DAYTONA BEACH, FL. – Zapach dymu zmusił samolot Spirit Airlines Airbus A319 w drodze z Chicago do Fort Lauderdale na Florydzie do awaryjnego lądowania.
Samolot z 128 osobami na pokładzie, w tym załogą, był już prawie na miejscu, gdy steward wyczuł dym w kabinie i zaalarmował kokpit, poinformował w środę The Orlando Sentinel.
Rzeczniczka linii lotniczej Misty Pinson mówi, że dym rozproszył się, gdy silniki samolotu zostały wyłączone po wylądowaniu w Daytona Beach na Florydzie we wtorek po południu.
Trzech pasażerów, którzy skarżyli się na duszności, zostało przetransportowanych do Centrum Medycznego Halifax,
Cristina Krzemiński, której maska tlenowa nie spadła, powiedziała, że było to przerażające doświadczenie.
„Na naszych twarzach była panika” – powiedział Krzemiński, dodając, że nie widziała dymu, ale jej oczy płonęły i śmierdział jak zgniłe jajka.

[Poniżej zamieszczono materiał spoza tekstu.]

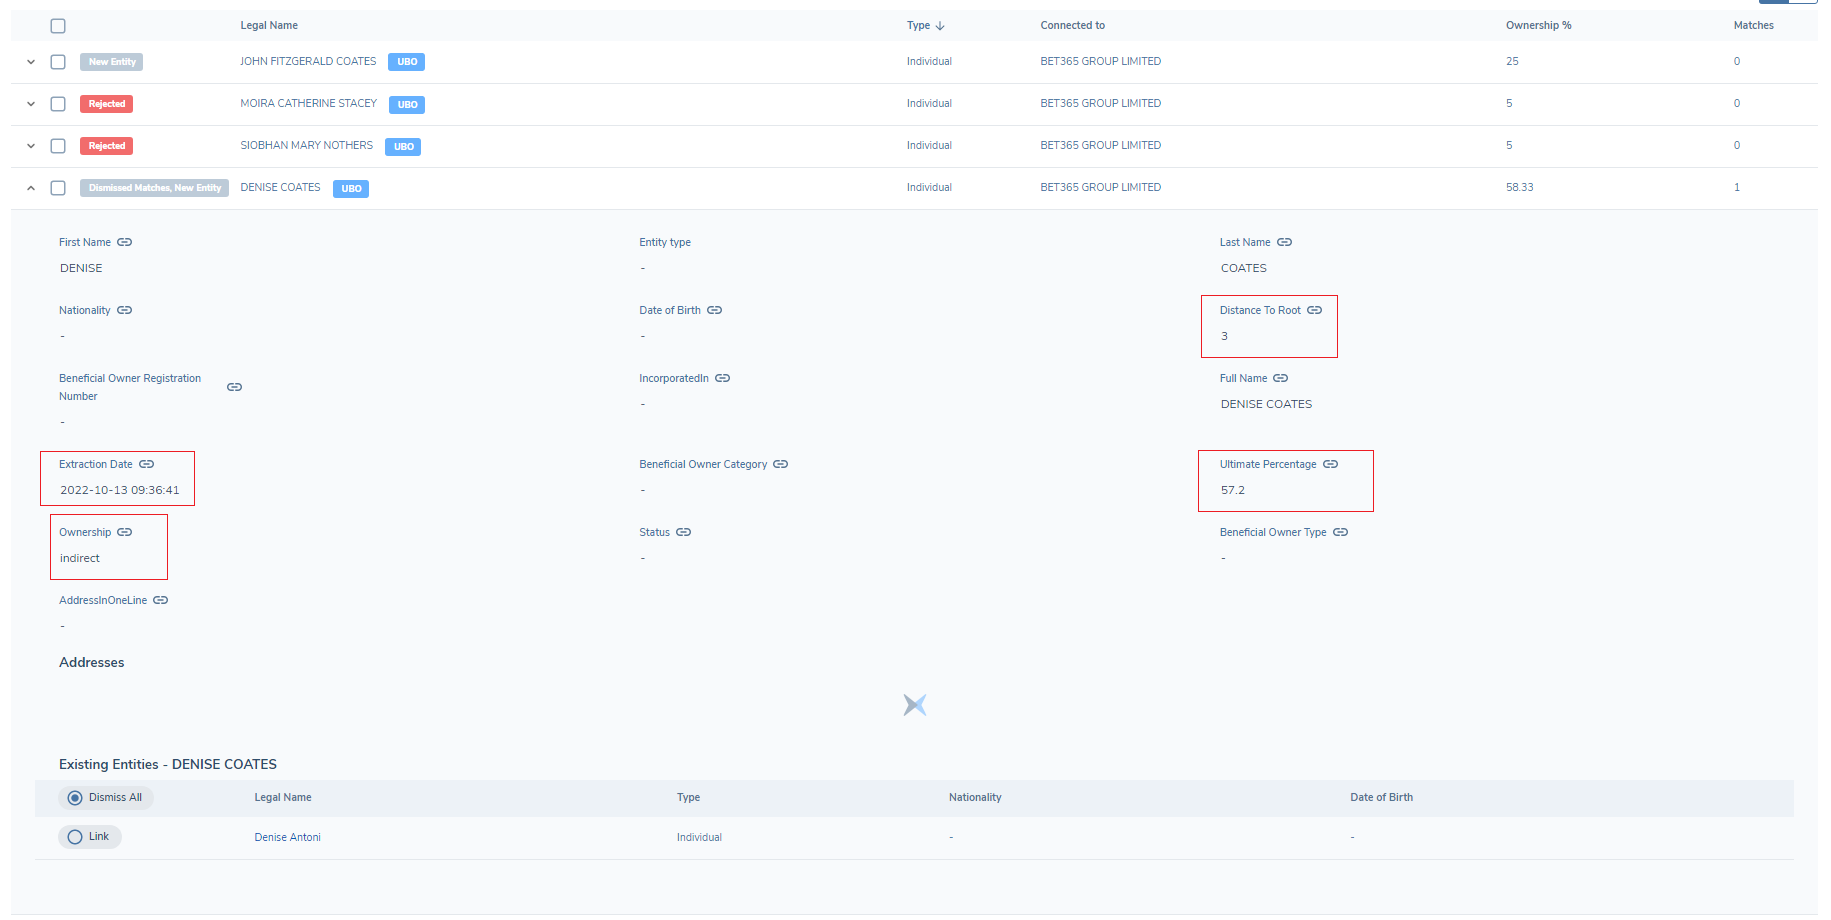Collapse the Denise Coates details row
This screenshot has height=920, width=1831.
31,188
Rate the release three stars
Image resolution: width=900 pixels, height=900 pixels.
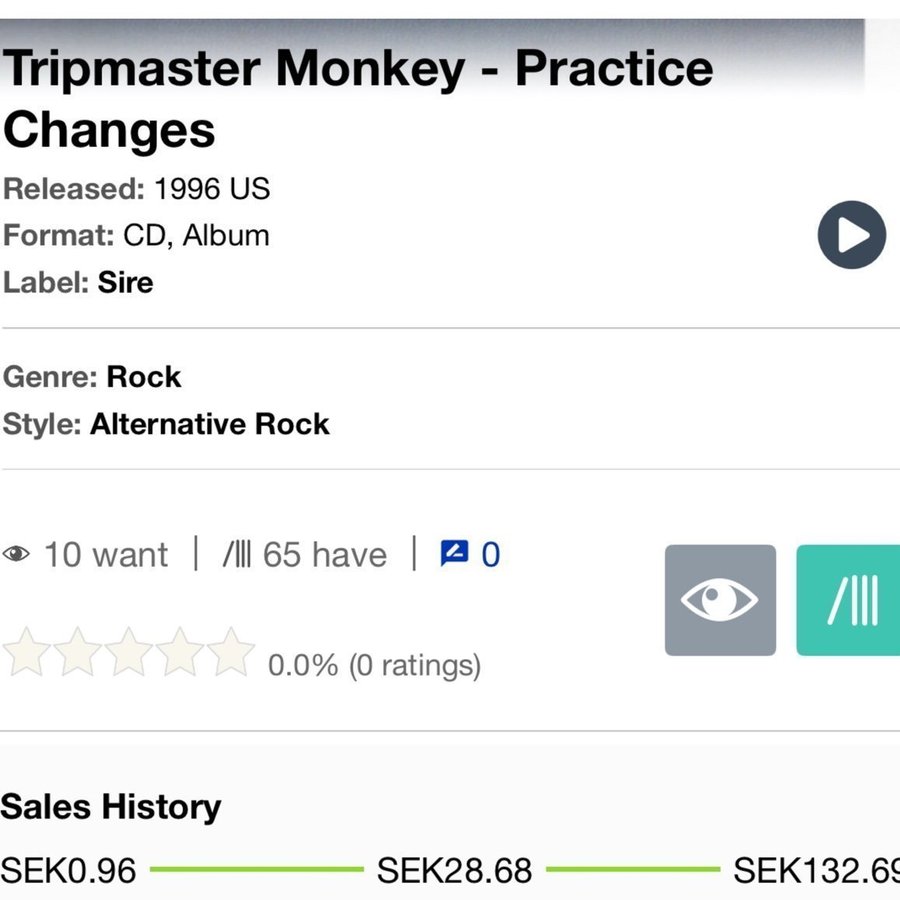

Rzecznik lotniska Stephen J. Cooke powiedział, że niektórzy pasażerowie zdecydowali się wynająć samochody, aby zakończyć podróż, zamiast czekać na przylot kolejnego samolotu.
CO WYNIEŚĆ Z TEGO ARTYKUŁU:
- Samolot z 128 osobami na pokładzie, w tym załogą, był już prawie na miejscu, gdy steward wyczuł dym w kabinie i zaalarmował kokpit, poinformował w środę The Orlando Sentinel.
- Cooke powiedział, że niektórzy pasażerowie zdecydowali się wynająć samochód, aby dokończyć podróż, zamiast czekać na przylot kolejnego samolotu.
- Rzeczniczka linii lotniczych Misty Pinson twierdzi, że dym rozproszył się po wyłączeniu silników samolotu po wylądowaniu w Daytona Beach na Florydzie.